JOHN VON OHLEN, 77, on October 3rd. He was the drummer for Woody Herman between 1967 and 1969, then with Stan Kenton from 1970 to 1972. He also toured with Tony Bennett, Rosemary Clooney, Perry Como, and Mel Torme. In 1980 he co-founded the Cincinnati based Blue Wisp Big Band. He became an integral part of the jazz scene and was the inspiration to create the Cincinnati Jazz Hall of Fame. His drum set was recognizable for having a crescent moon cut out of the cymbal.
He formed the Blue Wisp Jazz Band after settling down in Cincinnati because the musicians he’d run into “weren’t playing any jazz, which is the reason they started playing in the first place.” His idea was to start a “world-class big band and…put it in a tavern, a beer joint.” The band was named for Blue Wisp Jazz Club where it held down Wednesday nights until the venue closed in 2014. They’ve released five albums of hard bop orientated big band music that have been heard on jazz radio stations around the world. Von Ohlen also appeared on recordings with jazz pianist Keith Jarrett, vocalist Carmen McRae, and saxophonist Benny Carter.
DANIEL C. GRINSTEAD, 74, of cancer on September 6th. His musical interest turned to early jazz and ragtime in his teen years and he found work fixing pianos part time from age 16. He joined the musicians’ union and found work in a hotel band at 21, learning to play anything in any key. He pursued a degree in ethnomusicology and worked in the archive at the University of Washington. He also founded a business based on his other passion, restoring old boats.
As a performer, he worked with Hokum Jeebs (who revived vaudeville in Seattle) until his untimely death in 2003. He also played for many years with the Evergreen Classic Jazz Band led by Tom Jacobus. In a peak life moment, he combined his hobbies hosting The Evergreens and guests on one of his boats during the Olympia Tugboat Race. After a nine year battle with prostate cancer, he composed his own fascinating obituary which was published in The Seattle Times on September 13.
SANDY HARR, September 27th after complications from heart surgery. He was a drummer with the Sedalia Ragtime Orchestra and frequent attendee of the New Orleans Traditional Jazz Camp.
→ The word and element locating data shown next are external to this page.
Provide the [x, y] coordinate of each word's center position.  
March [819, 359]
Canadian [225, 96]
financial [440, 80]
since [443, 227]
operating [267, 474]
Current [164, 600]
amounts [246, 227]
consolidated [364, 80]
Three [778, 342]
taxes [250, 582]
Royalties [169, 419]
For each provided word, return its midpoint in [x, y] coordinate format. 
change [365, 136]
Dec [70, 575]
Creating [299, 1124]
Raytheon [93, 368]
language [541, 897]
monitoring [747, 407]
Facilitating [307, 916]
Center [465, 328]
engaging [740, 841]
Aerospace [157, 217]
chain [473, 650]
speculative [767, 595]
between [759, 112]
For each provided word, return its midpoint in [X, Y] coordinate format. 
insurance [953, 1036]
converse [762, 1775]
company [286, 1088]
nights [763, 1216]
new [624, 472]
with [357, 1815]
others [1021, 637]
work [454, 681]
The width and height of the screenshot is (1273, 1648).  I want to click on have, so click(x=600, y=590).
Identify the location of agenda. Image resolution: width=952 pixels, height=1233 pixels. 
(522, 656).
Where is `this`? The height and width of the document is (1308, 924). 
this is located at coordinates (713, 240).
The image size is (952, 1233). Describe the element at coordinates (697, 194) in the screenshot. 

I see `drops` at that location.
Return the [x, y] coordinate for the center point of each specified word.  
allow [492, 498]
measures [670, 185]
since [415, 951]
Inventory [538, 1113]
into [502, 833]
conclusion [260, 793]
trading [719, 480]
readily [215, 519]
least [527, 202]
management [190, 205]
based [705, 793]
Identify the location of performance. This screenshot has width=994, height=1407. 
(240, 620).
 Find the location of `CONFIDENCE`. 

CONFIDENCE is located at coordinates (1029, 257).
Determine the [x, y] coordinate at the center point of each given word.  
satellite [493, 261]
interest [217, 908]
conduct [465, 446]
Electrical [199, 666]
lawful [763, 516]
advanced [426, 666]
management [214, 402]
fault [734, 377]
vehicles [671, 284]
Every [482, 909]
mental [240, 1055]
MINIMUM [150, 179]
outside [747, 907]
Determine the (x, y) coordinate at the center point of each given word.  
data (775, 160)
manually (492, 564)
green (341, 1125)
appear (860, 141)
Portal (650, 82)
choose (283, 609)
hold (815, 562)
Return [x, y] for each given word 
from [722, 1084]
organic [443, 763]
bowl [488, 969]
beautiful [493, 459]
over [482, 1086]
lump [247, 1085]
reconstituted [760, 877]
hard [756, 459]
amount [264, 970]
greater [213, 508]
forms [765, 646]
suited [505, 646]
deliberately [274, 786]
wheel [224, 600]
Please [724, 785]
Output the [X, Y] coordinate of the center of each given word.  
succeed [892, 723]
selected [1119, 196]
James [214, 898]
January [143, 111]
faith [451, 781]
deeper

The Sedalia Ragtime Orchestra, based in Conejo Vally California, is over 60 years old and utilizes vintage instruments when possible. Harr constructed from scratch a bass drum using antique tension rods and a drum head resembling the calfskin used 100 years ago. They have regularly appeared at The Scott Joplin memorial Ragtime Festival as well as other Ragtime events around the country.